# WORK TO BE COMPLETED
The records should be copied out again with no alteration.

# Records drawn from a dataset
○ ○ ○ ○

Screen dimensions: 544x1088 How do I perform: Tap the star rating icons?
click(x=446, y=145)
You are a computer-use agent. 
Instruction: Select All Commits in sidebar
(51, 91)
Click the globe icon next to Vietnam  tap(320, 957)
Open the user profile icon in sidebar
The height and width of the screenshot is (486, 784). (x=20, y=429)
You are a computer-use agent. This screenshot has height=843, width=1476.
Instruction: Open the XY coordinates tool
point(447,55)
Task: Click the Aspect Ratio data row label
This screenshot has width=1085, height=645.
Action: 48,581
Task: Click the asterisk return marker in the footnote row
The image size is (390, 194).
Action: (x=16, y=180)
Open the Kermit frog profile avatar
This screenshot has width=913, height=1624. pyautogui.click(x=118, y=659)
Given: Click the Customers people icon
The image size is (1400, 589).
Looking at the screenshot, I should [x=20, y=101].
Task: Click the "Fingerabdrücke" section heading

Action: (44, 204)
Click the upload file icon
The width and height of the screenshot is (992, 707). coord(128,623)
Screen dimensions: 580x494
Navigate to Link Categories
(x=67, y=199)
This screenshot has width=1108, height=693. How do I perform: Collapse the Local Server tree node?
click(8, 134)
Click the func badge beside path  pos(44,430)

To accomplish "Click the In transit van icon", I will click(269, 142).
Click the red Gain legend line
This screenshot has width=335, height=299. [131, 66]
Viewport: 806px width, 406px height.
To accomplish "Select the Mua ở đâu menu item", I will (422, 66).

○ ○ ○ ○

# SOLUTION
Screen dimensions: 544x1088 How do I perform: Tap the star rating icons?
click(x=446, y=145)
You are a computer-use agent. 
Instruction: Select All Commits in sidebar
(51, 91)
Click the globe icon next to Vietnam  tap(320, 957)
Open the user profile icon in sidebar
The height and width of the screenshot is (486, 784). (x=20, y=429)
You are a computer-use agent. This screenshot has height=843, width=1476.
Instruction: Open the XY coordinates tool
point(447,55)
Task: Click the Aspect Ratio data row label
This screenshot has width=1085, height=645.
Action: 48,581
Task: Click the asterisk return marker in the footnote row
The image size is (390, 194).
Action: (x=16, y=180)
Open the Kermit frog profile avatar
This screenshot has width=913, height=1624. pyautogui.click(x=118, y=659)
Given: Click the Customers people icon
The image size is (1400, 589).
Looking at the screenshot, I should [x=20, y=101].
Task: Click the "Fingerabdrücke" section heading

Action: (44, 204)
Click the upload file icon
The width and height of the screenshot is (992, 707). coord(128,623)
Screen dimensions: 580x494
Navigate to Link Categories
(x=67, y=199)
This screenshot has width=1108, height=693. How do I perform: Collapse the Local Server tree node?
click(8, 134)
Click the func badge beside path  pos(44,430)

To accomplish "Click the In transit van icon", I will click(269, 142).
Click the red Gain legend line
This screenshot has width=335, height=299. [131, 66]
Viewport: 806px width, 406px height.
To accomplish "Select the Mua ở đâu menu item", I will (422, 66).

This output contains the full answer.